We have more data than ever before, and brands use this to their advantage. GDPR regulations have, however, thrown a spanner in the works somewhat – we as customers, now have more control over our personal information and can ask for our data to be removed! We’re all so quick to remove Apps that we haven’t used in a while or unsubscribe from annoying communications.

A lot of businesses really don’t know their customers’ habits. Have you thought about personas for your company and how these could help to drive your strategy? Get your colleagues involved in creating them – it’s a fun thing to do and really gets you thinking about how you need to treat people differently.

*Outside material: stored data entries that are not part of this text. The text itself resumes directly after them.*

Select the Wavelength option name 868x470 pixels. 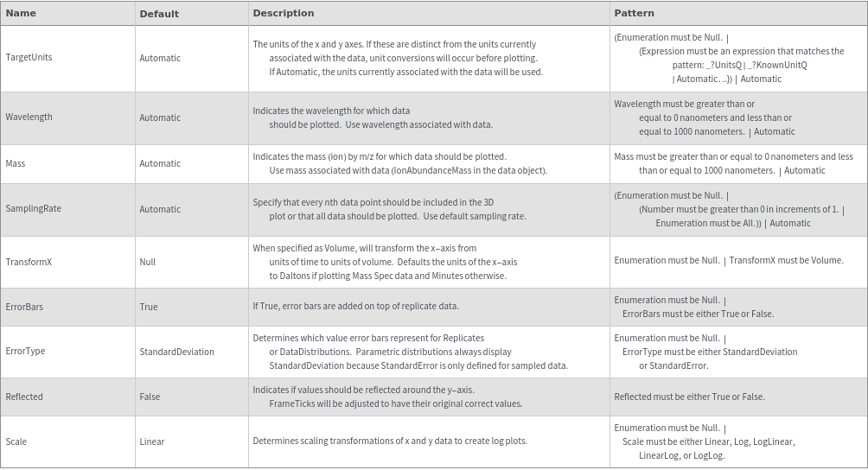29,118
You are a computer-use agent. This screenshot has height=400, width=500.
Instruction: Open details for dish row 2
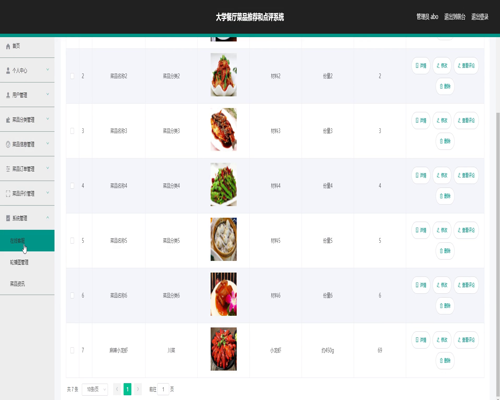pos(421,65)
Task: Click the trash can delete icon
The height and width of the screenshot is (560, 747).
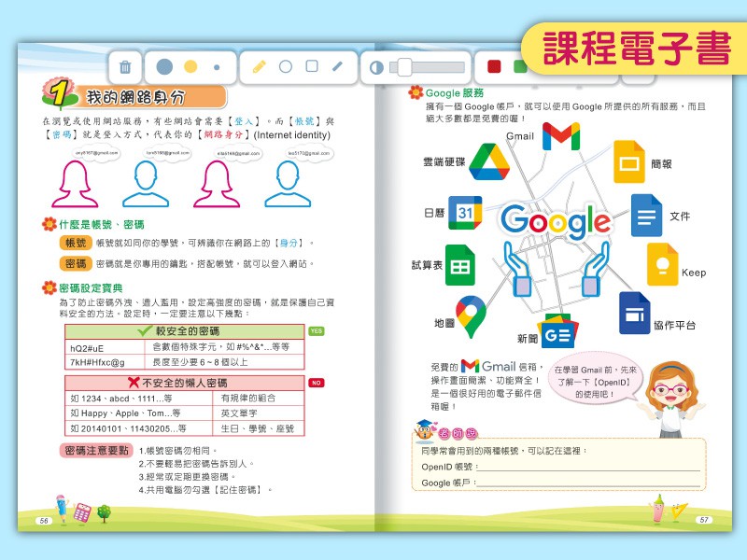Action: (x=125, y=67)
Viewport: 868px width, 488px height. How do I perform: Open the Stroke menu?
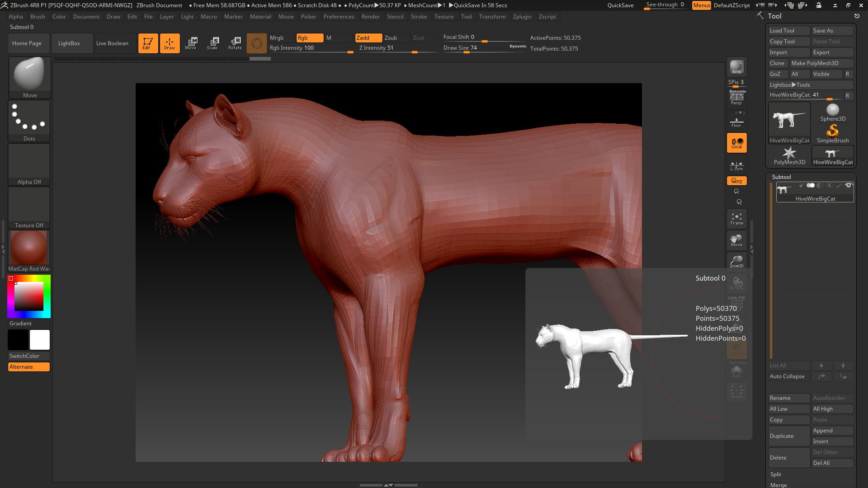pyautogui.click(x=419, y=17)
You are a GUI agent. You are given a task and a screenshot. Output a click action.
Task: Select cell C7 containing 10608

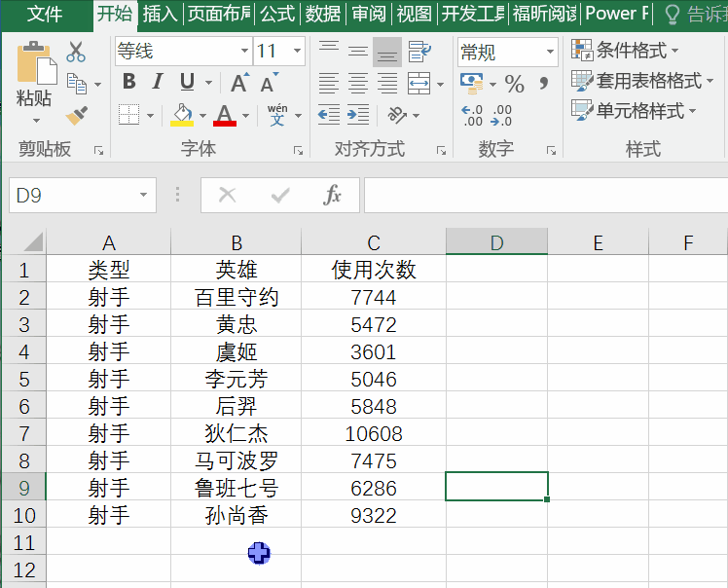pos(374,433)
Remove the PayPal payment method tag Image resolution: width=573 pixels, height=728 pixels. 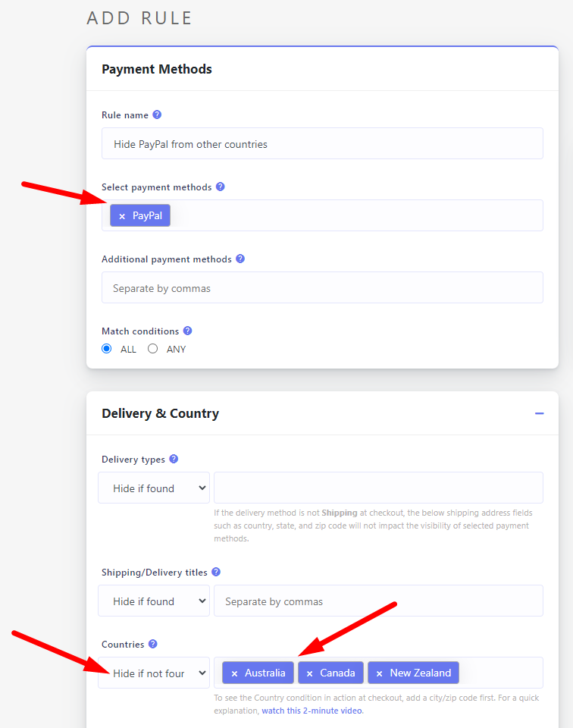coord(122,216)
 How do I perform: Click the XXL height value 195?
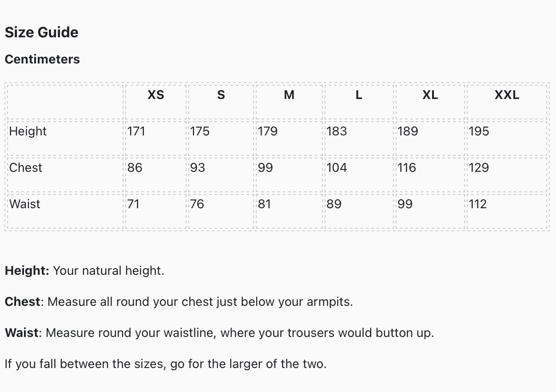479,131
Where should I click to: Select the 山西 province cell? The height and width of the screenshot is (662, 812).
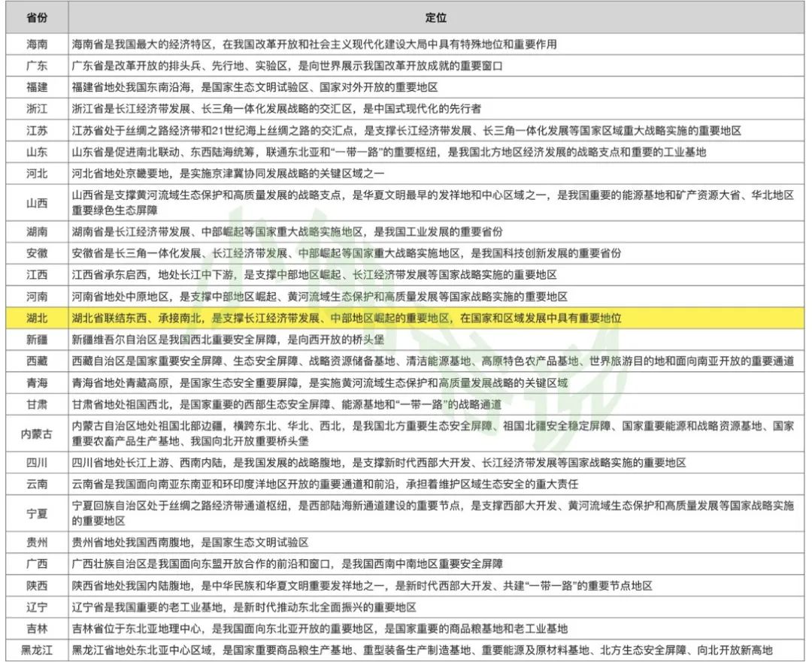(37, 202)
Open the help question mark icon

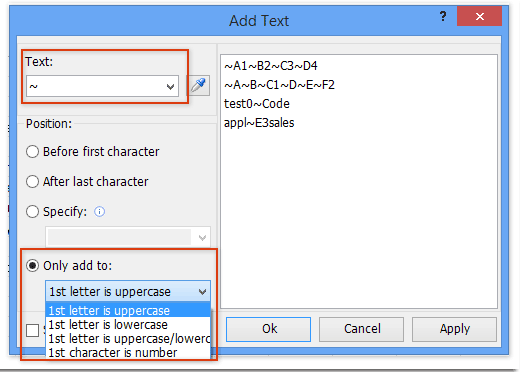coord(443,16)

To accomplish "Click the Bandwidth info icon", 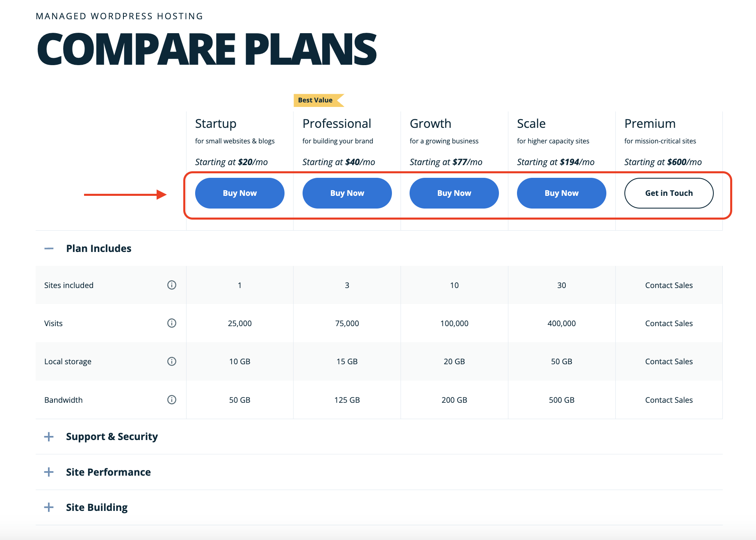I will tap(172, 399).
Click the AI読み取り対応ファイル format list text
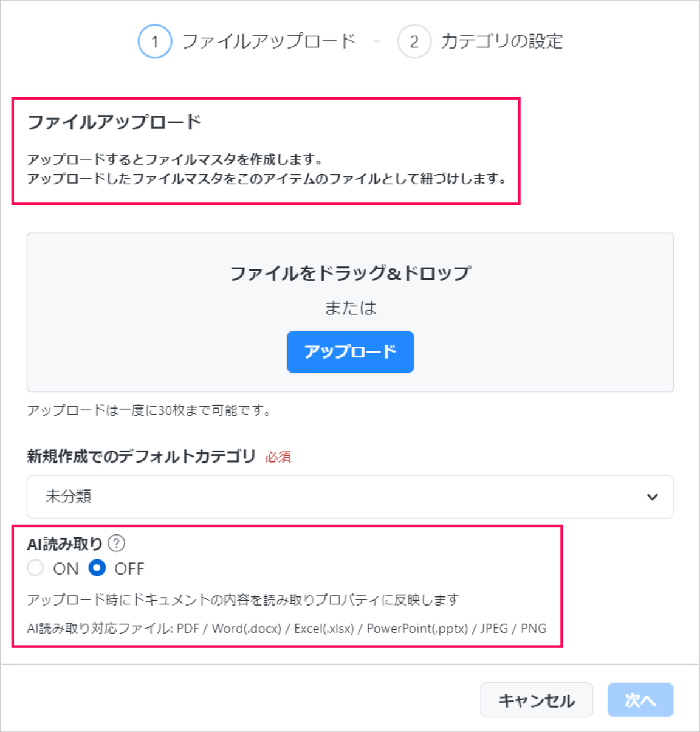This screenshot has height=732, width=700. [287, 628]
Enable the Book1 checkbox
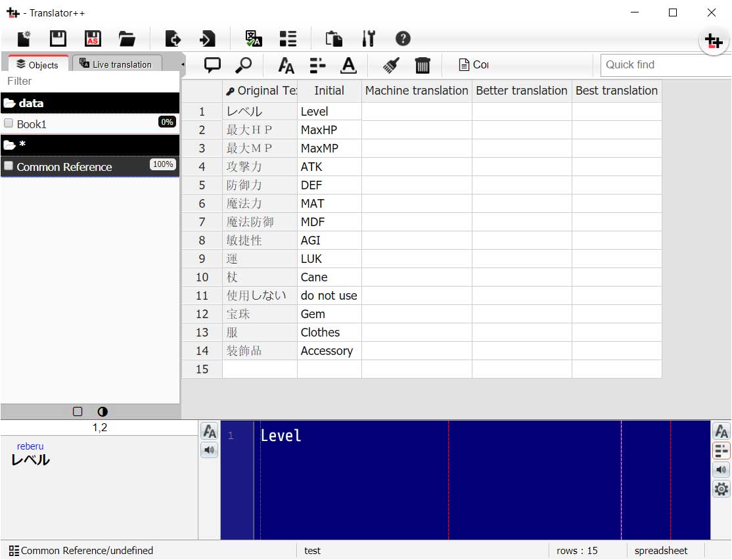Screen dimensions: 732x560 pos(9,122)
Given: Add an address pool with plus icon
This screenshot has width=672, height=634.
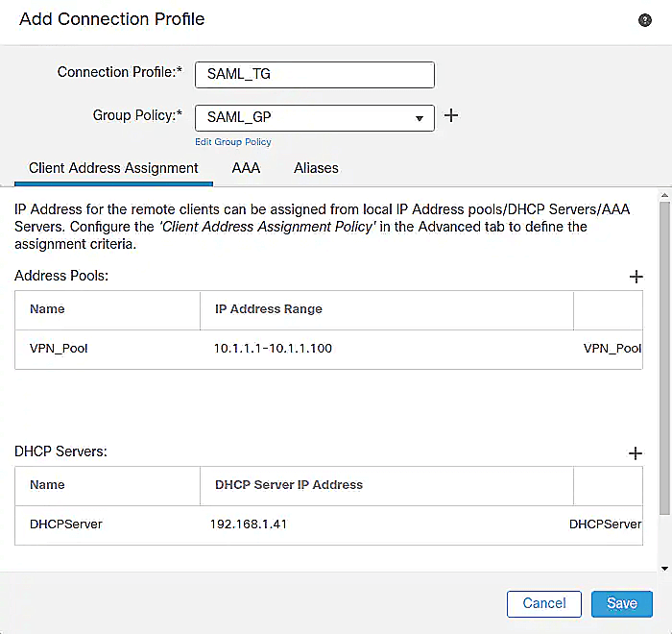Looking at the screenshot, I should pos(636,277).
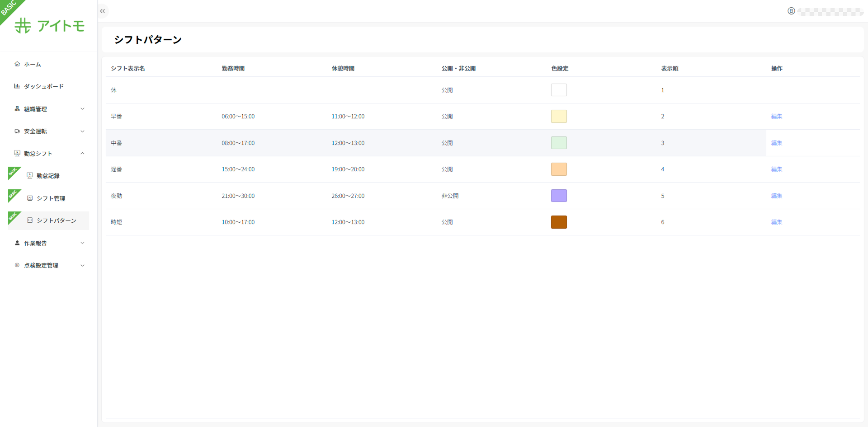This screenshot has height=427, width=868.
Task: Expand the 安全運転 menu chevron
Action: [x=82, y=131]
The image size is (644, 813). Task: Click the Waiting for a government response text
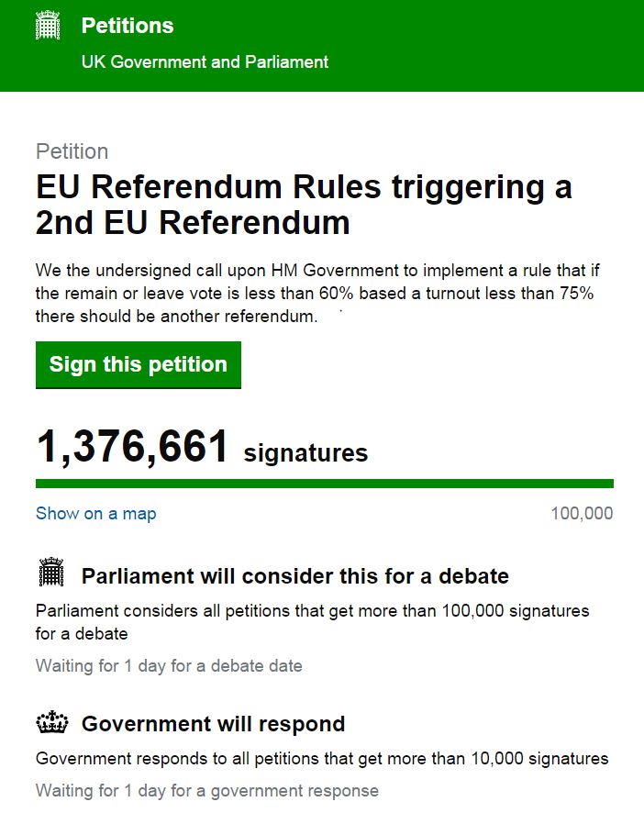click(x=206, y=790)
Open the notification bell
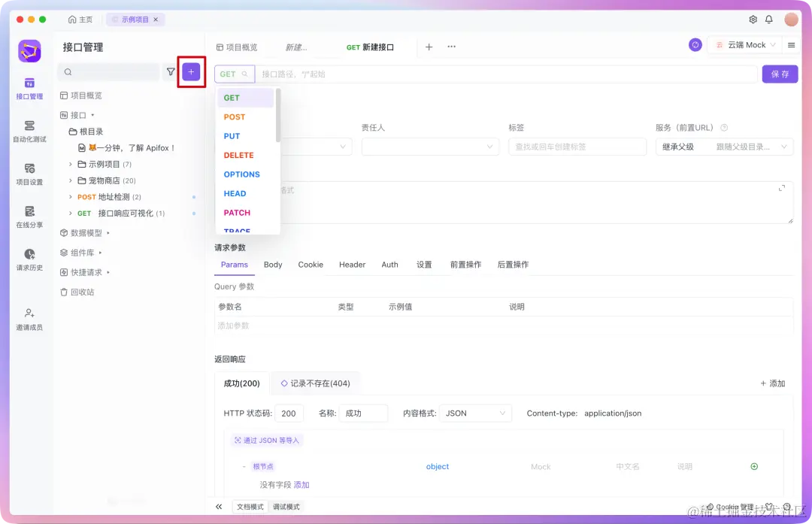The image size is (812, 524). tap(769, 20)
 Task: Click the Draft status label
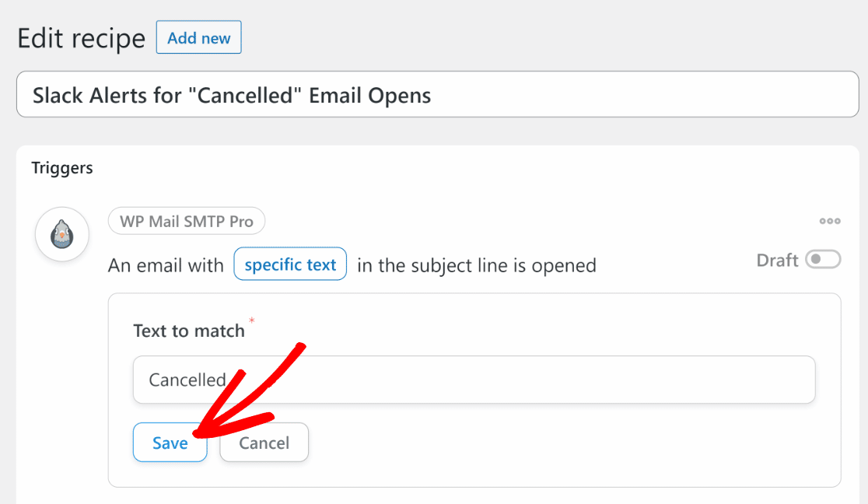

Knowing your customers allows you to prioritise developments – where to automate and reduce customer effort. As customers we’re becoming increasing capable of serving ourselves – if this is an option for us to use (and we want to) and then it’s quick and easy, we’re happy. One point here – we do need to be reassured that our transaction has been successful!

Technology is moving fast, and we need to stay close and use the developments to our advantage. Adobe released survey data in July 2019 that found 48 percent of consumers are using voice for general web searches. With 87 percent of people in the UK using a smartphone (according to Statista, March 2020), we need to consider such growth in our contact strategies as our expectations as customers are increasing and quickly.

Hopefully I’ve got you thinking… as we look forward, what are the things you need to plan for and do to operate more effectively and really engage customers? Now is the time to start the planning and then perhaps this time next year any impacts of Christmas, winter or any peak season won’t quite hit as hard and more customers will be raving about your organisation!